Unfortunately, all that said, this would compromise with the standard error of our predicted values. But I wouldn’t be very worried; the fact that many unimodal distributions have very close to 95% of their distribution within about 2 standard deviation of the mean tends to result in reasonable performance of prediction. Thus, I would proceed with this model.

Homoskedasticity

Homoskedasticity means that all its random variables have the same finite variance. The violation of homoskedasticity means that we have heteroskedascity in our model. The model would remain unbiased, but it is no longer the best linear unbiased estimator.

\[ H_0: Error\ variance\ spread\ evenly\ (Homoscedasticity)\\ H_1: Error\ variance\ doesn't\ spread\ evenly\ creating\ a\ pattern\ (Heteroscedasticity) \]

plot(model_back$fitted.values, model_back$residuals)
abline(h=0, col= "red", lty =2)

The residuals variances seems to spread quite randomly, but we can’t be too sure. So, we can proceed to Breusch-Pagan test.

bptest(model_back)

## 
##  studentized Breusch-Pagan test
## 
## data:  model_back
## BP = 3.025, df = 3, p-value = 0.3878

p-value is higher than 0.05, it fails to reject H0. Therefore, there is no heteroskedasticity in the model.

Multicolinearity

Multicolinearity happens when there is a strong correlation between predictor variables. Using the VIF test, if the VIF > 10, then there is multicolinearity.

vif(model_back)

##   parahmiskin sanitasilayak   aksesfaskes 
##      1.915822      1.459501      2.057548

In spite of our finding of a strong correlation between predictor, there is no multicolinearity, which isn’t suprising since the correlation isn’t more than 0.8. We can safely proceed with this model.

Prediction

prediksi_kontrap <- predict(object = model_back, newdata=bps)

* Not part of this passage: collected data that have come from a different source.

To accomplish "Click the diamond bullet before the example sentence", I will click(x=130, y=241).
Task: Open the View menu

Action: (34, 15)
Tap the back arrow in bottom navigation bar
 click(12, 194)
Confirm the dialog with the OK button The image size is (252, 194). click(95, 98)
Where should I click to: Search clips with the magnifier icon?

MAPE(y_pred = prediksi_kontrap, y_true = bps$kontrasepsi )

## [1] 0.1133945

On average, the forecast using model_back is off by 11.3%. Since it is less than 20, model_back has a good prediction ability.

Conclusion

There are significant relationships between sanitation, healthcare and the severity of poverty with contraception usage among the 40% poorest in Indonesia. An increase in the severity of poverty and sanitation would decrease the usage of contraception, while an increase in access to basic healthcare for the poor would increase the contraception use among the poorest. Meanwhile, there is no significant impact of education on contraception usage. Higher formal education doesn’t translate to higher usage of contraception, which might be caused by poor integration of sexual education in Indonesia’s formal education. Our final model has satisfied classical assumptions except for normality assumption, which is sensitive to outlier. It can explain 64.4% of the variance in target variable, while the remaining is explained by variables outside the model. The model also has a decent prediction ability, with MAPE 11.3%, which is less than 20.

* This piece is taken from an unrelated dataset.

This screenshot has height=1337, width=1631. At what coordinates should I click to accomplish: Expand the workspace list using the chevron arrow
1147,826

Since contraception usage is one of the government’s forefront strategy to mitigate poverty, this research propose targeted interventions to increase the uptake of contraceptive methods among the 40% poorest in Indonesia. To achieve this, government needs to pay attention to improve access to sanitation and basic healthcare for the poor, and also a better welfare handouts scheme to not only address poverty, but also the severity of poverty. Meanwhile, Indonesia education system needs to integrate more with sexual education throughout formal education for it to have a significant impact on the awareness of contraception usage and alleviate myths and taboos in the society.